I’m never at a loss when it comes to describing a band, even if my descriptions are out there. I once said that Augustana sounded like trees, as you might remember, and earlier this year I compared Dale Earnhardt Jr Jr to salad dressing. But I have struggled like crazy to convince other people to give this album a shot, because I can’t do it justice when it comes to words. “It’s a ’50s doowop reggae synth black metal surf punk album!” I say, and then people flee before me.

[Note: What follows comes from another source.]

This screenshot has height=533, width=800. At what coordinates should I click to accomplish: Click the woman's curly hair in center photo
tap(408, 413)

And that’s not even a great description of what Mister Heavenly is doing on their clever, catchy, and occasionally frightening debut album. It’s just the best I can do, because like so much else going on musically today, this album and this band simply defy genres, and defy description. They’re as much punk as they would have fit perfectly at Moogfest, they’re Phil Spector if he had had a serious thing for crazy synthesizer reggae. They’re Dax Riggs but darker and poppier. This is a freak out mess of an album, from ragingly destructive opener “Bronx Sniper” (which scared the shit out of me the first time I listened to it, at 3:15 am on a Wednesday morning in the midst of a bout of insomnia; when the guitars and the roughly murderous vocals kicked in, I actually shrieked) to the dark swing and catch of “Doom Wop” through the genuine sun of “Pineapple Girl”.

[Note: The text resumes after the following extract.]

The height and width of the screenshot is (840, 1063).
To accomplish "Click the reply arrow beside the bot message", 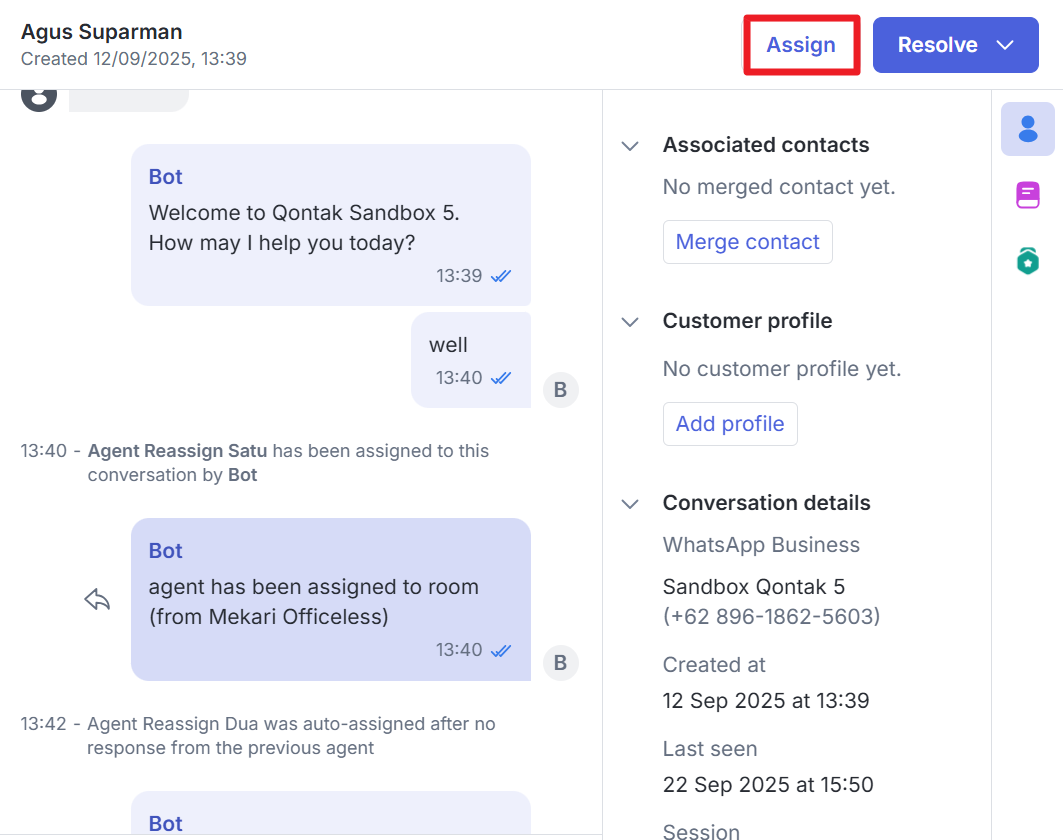I will (x=97, y=600).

Mister Heavenly takes everything they have at their disposal — earworm worthy lyrics, slightly off and desperately charming harmonized verses instead of choruses, outrageous instrumentaion — and puts together an album that turns every corner at a hundred miles an hour and basically doesn’t miss a single trick. “I Am A Hologram” might have come off an early Stones demo, but “Charlene” didn’t come from anywhere but the fusion of the British Invasion and the Crystals — and I’d say the same thing about “Mister Heavenly” if it hadn’t been run through both the ’80s surf rock filter and the ’90s Seattle guitar fuzz filter.
This feels like an attempt to cram as many buzzwords into a review as possible, but I swear to you it’s not; I have not been able to get enough of this album since I got it from Sub Pop, because it’s just one long hook made by a bunch of musicians who know their stuff backwards and forwards. I’d love to sit down with the band and go through the album track by track, just to get them to list off every influence scattered in every track — and to thank them, face to face, for the goosebumps that the creepy chorus of “Mister Heavenly” raises on my arms every time I hear it, because it’s one of the weirdest, most romantic things I’ve heard in a long time, and that’s the best compliment I can give this album.
I missed Mister Heavenly at the 506 last night mostly because I am an idiot, but don’t sleep on this album. It’s crept quietly into my top ten without much fanfare, but it deserves to be there, if not the top five, like nothing else I’ve heard in a long time.